Find the word "label" in the listing below. Copy every line that has it.

--- START ---

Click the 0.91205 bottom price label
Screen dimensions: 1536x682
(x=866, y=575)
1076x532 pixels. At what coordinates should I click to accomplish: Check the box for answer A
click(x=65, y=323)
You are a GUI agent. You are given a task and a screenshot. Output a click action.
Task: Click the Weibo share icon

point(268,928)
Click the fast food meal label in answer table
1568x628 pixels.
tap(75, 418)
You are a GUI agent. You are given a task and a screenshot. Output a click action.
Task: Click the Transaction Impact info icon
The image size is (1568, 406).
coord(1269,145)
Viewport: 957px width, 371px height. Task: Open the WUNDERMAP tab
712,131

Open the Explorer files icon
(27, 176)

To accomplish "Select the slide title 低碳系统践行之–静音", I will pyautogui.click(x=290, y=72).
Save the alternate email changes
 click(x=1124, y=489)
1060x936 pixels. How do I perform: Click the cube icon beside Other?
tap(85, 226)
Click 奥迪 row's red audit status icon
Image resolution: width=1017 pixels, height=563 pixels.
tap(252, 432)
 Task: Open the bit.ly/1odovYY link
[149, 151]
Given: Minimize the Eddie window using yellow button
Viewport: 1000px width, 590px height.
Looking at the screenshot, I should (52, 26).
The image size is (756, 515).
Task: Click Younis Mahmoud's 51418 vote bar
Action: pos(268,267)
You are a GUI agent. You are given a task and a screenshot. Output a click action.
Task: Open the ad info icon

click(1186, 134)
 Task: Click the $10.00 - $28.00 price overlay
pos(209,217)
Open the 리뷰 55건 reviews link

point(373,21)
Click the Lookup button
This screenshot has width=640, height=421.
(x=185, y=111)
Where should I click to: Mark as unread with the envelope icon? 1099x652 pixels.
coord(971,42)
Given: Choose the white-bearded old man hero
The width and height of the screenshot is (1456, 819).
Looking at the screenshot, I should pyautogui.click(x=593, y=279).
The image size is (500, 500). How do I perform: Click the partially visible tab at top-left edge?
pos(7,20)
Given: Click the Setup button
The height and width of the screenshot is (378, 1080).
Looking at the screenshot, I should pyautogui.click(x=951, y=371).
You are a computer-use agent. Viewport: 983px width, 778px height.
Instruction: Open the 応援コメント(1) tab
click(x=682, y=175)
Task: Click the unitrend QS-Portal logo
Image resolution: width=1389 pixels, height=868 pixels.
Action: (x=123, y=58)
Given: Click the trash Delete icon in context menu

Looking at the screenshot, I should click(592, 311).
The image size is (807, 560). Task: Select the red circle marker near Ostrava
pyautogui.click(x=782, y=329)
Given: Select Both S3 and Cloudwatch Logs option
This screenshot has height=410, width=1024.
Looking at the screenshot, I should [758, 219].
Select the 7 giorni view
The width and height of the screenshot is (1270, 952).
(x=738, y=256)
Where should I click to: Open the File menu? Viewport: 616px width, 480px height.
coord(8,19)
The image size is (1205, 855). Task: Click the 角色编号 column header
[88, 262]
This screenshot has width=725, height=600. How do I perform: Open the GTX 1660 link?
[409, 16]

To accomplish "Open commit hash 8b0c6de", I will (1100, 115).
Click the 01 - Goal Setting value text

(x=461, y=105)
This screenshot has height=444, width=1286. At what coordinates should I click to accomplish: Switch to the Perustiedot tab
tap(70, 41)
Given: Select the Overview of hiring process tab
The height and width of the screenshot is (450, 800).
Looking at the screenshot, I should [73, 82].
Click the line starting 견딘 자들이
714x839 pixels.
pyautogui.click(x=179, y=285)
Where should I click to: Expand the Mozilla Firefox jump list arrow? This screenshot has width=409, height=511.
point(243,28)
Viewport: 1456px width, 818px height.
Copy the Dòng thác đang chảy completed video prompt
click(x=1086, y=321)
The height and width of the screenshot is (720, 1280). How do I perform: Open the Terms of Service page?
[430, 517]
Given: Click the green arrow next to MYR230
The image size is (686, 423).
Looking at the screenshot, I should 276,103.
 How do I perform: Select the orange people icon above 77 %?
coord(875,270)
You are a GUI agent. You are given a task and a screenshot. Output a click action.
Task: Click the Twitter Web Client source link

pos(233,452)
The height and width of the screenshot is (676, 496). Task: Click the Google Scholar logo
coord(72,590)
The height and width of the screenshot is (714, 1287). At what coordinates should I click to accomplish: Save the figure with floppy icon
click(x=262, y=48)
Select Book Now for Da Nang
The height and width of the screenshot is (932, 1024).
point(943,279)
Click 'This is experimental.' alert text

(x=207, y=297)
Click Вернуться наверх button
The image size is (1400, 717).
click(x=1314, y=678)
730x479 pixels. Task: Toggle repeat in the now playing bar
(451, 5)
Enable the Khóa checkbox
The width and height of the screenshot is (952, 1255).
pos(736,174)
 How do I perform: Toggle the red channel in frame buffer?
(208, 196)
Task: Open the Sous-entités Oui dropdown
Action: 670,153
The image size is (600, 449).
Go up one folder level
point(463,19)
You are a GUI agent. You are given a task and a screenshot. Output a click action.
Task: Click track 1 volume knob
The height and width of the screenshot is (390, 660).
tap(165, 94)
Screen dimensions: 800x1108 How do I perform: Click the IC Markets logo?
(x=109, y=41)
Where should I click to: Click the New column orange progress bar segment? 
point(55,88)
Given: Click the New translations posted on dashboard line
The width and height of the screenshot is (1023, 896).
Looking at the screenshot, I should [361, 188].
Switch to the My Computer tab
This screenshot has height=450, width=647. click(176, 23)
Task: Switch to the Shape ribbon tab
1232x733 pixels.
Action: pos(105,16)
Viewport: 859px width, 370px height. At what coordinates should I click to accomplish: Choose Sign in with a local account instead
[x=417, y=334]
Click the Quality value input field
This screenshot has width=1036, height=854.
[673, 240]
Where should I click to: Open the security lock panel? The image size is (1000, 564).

--- END ---

__Output for this exercise__.
Click the 0.91205 bottom price label
Click the fast food meal label in answer table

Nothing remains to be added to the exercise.